# spray to get into tight boots



## VT Trail Trotters (Jul 21, 2011)

Looked online and found this. Sears: Online department store featuring appliances, tools, fitness equipment and more


----------



## Allison Finch (Oct 21, 2009)

You know....sometimes you just have to admit it is time to get new boots. Last week I finally decided I will never comfortably be able to wear my vogel custom newmarket boots again;










I blame it on running...(yeah, right!)

I sold them to another trainer for a screaming deal <sob>


----------



## freddisam (Nov 19, 2011)

Thank you sooooo much, VT Trail Trotters--I also had done a search, but I guess my wording was wrong! I tried "silicone spray," "spray lubricant," and a couple other ways but didn't come up with what you found---and it's JUST what I was looking for.


----------



## eventerdrew (Mar 13, 2009)

this stuff is MAGIC

Amazon.com: Boot Slide Spray: Sports & Outdoors


----------



## caseymyhorserocks (Apr 5, 2010)

Wow, never heard of it. Great idea. I remember once in the 'olden' days, I had a friend who dressed up as a english horse back rider as a kid for halloween, and she had on these tall boots, and they were too small for her. She got one off, but she couldn't get the other off. I remember quite clearly as she clung onto a railing on the end of a ramp while like 5 people held onto her boot to try to pull it off... She was quite litterally clinging for her life.. Still makes me laugh. She had to cut the boot off with scissors, it was a cheap rubber kind.


----------



## freddisam (Nov 19, 2011)

Casey--Funny story! But did you know how you get off boots when a boot jack isn't available? The rider in the boots sits on a solid chair and puts his/her leg straight out. Then someone straddles the leg with his/her back to the rider, bending over and cupping both hands at the heel of the boot. THEN, while the helper is pulling, the rider puts his/her other foot on the helper's butt and pushes! The push seems to be the important part!!!


----------



## Joe4d (Sep 1, 2011)

try armor all,, or some boots that fit. I'm thinking if you need lube to get your boots on something aint right.


----------



## Allison Finch (Oct 21, 2009)

You really have to be *careful* if boots are that tight. As the day wears on, legs tend to retain fluids and swell. This could cause a tamponade" effect which could dangerously compromise circulation in the leg. I have had a boot cut off in the past, and it was not a cheaper rubber one. I couldn't pull it off after a day foxhunting. My nice patent leather tops were trashed. I knew it had to be cut off fast as I was losing feeling in the leg.


----------



## freddisam (Nov 19, 2011)

Thanks to all. To those who advised "getting boots that fit." They're Dehners, custom fitted for me, and what makes them difficult to get out of without the spray is the suction effect, not a poor fit!
F.


----------



## Stan (Aug 25, 2011)

Could it not be if suction is making them hard to get off then they are to tight. Not allowing for the normal swelling of the legs and feet as the day and heat progresses.

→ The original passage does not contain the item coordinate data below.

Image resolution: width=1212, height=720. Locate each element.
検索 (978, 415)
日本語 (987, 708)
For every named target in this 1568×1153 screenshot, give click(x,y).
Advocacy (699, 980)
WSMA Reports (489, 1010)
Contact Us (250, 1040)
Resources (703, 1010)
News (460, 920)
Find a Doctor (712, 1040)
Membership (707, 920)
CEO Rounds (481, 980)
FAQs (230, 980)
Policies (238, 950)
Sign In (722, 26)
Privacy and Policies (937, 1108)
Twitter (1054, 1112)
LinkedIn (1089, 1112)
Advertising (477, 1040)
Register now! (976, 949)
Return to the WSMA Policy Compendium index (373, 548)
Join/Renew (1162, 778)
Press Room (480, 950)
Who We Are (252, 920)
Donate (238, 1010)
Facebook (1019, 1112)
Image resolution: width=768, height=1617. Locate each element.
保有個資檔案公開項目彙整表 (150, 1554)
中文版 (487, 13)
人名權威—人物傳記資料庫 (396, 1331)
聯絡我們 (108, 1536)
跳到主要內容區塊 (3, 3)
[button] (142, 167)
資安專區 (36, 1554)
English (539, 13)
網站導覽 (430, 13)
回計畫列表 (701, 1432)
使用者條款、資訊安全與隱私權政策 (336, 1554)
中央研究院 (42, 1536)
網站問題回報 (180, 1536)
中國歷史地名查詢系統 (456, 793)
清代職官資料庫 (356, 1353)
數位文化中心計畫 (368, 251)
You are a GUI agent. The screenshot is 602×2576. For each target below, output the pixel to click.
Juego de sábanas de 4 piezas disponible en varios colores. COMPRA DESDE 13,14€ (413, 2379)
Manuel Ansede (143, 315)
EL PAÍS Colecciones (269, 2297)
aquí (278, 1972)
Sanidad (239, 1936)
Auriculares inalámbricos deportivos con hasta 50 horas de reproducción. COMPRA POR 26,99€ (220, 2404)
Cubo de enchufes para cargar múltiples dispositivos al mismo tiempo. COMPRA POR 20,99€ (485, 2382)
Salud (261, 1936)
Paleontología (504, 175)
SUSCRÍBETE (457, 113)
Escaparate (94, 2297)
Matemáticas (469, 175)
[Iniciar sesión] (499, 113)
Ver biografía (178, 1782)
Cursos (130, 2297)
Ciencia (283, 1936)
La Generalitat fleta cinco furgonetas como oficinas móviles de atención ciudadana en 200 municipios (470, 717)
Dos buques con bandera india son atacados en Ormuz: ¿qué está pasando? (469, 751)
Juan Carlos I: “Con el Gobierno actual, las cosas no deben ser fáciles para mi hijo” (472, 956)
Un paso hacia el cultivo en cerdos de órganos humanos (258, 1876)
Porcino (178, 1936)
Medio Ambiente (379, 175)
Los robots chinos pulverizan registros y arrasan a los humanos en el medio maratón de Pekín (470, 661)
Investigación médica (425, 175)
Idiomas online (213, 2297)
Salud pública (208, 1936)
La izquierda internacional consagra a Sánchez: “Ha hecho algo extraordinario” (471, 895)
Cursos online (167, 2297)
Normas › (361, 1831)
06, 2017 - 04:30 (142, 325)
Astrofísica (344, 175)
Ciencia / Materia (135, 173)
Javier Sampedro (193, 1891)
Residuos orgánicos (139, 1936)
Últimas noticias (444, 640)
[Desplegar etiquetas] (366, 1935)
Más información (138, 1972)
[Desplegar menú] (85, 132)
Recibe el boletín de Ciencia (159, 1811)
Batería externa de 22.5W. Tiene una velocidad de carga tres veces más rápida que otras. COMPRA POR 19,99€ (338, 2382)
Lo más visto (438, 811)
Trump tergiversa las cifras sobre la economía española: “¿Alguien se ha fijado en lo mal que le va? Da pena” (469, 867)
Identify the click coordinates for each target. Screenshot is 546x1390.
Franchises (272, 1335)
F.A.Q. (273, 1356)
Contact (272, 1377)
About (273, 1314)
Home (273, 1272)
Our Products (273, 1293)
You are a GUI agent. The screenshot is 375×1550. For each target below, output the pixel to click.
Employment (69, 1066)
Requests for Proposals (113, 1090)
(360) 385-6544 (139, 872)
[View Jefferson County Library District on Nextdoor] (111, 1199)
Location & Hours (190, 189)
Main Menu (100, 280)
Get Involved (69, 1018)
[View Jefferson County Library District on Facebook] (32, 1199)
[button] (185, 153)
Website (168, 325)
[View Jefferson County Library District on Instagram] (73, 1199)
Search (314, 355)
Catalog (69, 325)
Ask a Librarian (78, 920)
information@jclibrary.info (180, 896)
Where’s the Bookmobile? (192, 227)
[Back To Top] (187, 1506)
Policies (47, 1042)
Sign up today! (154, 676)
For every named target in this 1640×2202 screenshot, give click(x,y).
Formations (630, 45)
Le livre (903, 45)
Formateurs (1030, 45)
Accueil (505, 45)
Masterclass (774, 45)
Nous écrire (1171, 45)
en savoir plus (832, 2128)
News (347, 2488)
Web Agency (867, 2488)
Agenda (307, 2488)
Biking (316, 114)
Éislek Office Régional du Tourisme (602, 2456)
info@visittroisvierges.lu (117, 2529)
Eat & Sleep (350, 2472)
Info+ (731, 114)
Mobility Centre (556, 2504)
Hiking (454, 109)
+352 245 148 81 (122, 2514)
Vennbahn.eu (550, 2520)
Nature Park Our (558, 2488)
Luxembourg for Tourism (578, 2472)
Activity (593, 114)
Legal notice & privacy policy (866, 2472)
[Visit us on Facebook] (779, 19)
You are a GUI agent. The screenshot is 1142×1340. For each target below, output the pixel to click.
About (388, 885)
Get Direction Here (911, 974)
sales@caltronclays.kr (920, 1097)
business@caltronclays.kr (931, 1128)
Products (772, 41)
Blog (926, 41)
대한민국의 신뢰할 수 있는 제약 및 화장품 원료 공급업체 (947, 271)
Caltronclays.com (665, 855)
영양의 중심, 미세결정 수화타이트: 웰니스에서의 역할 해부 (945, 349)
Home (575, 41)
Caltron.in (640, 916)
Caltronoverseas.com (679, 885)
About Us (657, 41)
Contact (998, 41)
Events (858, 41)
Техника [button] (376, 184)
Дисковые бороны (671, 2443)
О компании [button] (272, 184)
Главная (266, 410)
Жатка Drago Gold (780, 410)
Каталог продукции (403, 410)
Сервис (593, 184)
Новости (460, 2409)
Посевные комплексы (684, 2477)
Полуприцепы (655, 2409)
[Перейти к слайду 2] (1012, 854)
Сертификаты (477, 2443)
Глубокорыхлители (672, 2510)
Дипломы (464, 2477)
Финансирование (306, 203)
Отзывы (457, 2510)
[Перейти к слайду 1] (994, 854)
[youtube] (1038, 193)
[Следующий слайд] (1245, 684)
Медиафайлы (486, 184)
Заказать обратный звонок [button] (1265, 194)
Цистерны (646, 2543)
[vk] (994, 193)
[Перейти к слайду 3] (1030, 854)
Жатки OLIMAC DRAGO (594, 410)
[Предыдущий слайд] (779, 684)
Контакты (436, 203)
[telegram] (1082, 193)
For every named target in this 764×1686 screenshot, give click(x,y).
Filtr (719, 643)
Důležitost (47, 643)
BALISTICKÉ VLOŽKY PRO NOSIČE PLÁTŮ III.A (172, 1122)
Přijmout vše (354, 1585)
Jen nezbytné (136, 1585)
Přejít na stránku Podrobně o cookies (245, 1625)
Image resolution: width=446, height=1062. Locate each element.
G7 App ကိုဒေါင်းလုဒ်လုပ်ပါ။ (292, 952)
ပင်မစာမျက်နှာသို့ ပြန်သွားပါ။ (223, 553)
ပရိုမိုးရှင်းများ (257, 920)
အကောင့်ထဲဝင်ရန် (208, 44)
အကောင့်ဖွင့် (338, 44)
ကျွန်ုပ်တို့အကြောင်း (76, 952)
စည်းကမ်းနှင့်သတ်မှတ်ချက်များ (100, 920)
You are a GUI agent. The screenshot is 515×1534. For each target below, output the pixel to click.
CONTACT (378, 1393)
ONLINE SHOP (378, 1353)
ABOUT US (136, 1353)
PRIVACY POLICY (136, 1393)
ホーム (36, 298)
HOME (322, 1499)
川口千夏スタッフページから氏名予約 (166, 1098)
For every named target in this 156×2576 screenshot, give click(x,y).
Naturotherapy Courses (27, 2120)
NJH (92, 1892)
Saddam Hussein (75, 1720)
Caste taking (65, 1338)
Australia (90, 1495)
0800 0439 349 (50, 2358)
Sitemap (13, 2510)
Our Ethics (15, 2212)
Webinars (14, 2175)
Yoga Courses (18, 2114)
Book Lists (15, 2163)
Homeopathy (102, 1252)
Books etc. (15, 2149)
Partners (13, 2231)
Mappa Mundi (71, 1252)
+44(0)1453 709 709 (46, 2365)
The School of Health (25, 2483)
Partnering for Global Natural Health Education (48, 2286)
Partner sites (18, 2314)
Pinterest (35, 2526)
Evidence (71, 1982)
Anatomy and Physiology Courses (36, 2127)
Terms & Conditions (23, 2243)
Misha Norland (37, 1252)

Custom fit they may be, but to my way of thinking if suction is being created, then there is no air movement between limb and boot. The suction could have the effect of making the limb swell, worsening the over all effect. Perhaps a slight enlargement around the calves would negate the need for any spray.


----------



## Saddlebag (Jan 17, 2011)

Unscented baby powder works for me.


----------



## freddisam (Nov 19, 2011)

The spray is what I used successfully in the past. I tend to sweat a lot, which is why the suction effect---a little baby powder doesn't work, but a lot of powder turns into a paste with excessive sweat!
Vermont Trail Trotters gave me what I needed---a website that has the product so I could get its name, which I'd forgotten: Fiebing's Boot Slip-On Aerosol.
Thanks again, VTT!!!


----------